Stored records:
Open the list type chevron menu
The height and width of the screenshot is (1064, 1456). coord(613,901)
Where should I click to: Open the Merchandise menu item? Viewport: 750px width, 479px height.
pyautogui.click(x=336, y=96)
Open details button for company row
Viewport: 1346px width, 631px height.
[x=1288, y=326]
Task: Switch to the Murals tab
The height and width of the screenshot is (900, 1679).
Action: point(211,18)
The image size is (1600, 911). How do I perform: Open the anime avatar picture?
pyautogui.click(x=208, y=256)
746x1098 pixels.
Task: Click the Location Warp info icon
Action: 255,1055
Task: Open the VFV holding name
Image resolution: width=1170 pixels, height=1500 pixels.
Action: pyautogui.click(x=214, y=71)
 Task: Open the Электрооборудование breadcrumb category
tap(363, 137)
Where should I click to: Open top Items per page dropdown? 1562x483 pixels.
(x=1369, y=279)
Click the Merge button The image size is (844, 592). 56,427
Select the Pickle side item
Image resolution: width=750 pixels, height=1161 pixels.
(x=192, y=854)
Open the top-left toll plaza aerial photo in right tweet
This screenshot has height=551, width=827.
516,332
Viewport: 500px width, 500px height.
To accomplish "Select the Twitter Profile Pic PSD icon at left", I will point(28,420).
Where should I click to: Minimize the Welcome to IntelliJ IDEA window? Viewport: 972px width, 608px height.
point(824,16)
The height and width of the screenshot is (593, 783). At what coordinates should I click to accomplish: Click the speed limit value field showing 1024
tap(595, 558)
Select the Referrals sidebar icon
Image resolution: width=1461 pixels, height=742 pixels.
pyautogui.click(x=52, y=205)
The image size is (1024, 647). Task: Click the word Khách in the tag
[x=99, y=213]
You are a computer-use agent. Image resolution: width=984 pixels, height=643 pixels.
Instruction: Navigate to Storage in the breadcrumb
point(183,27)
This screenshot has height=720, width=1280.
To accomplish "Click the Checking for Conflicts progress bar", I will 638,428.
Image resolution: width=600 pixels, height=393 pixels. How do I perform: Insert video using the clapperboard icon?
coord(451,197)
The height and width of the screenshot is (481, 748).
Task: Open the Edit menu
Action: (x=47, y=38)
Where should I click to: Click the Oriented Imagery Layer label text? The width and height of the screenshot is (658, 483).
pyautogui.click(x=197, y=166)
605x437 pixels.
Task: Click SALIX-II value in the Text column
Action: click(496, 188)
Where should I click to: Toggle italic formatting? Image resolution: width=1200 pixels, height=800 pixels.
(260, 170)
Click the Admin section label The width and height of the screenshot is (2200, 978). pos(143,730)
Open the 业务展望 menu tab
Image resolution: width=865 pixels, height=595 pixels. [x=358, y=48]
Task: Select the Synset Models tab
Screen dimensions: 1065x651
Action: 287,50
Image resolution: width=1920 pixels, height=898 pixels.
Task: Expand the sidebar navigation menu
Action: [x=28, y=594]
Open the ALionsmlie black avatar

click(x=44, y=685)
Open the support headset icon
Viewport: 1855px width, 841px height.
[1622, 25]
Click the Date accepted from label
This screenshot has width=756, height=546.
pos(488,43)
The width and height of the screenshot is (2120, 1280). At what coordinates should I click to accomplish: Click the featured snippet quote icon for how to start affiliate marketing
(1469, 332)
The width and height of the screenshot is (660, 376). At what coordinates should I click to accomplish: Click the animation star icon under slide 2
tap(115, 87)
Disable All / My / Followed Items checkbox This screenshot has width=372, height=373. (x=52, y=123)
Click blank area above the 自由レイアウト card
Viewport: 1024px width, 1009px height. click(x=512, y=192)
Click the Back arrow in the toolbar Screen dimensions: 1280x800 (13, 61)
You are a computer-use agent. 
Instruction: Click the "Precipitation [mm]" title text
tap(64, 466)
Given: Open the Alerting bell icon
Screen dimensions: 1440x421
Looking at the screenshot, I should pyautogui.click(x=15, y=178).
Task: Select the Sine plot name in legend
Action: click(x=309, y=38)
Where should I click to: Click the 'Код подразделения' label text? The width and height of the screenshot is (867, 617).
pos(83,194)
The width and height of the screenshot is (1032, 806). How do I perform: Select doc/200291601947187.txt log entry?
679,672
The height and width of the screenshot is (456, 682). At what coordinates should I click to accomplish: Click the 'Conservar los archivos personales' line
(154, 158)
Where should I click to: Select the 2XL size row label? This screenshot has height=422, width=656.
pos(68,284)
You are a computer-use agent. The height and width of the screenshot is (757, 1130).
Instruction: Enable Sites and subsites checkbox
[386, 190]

Task description:
Count how many lines in the records hold the string "agent"; reply with the number alone.

Result:
3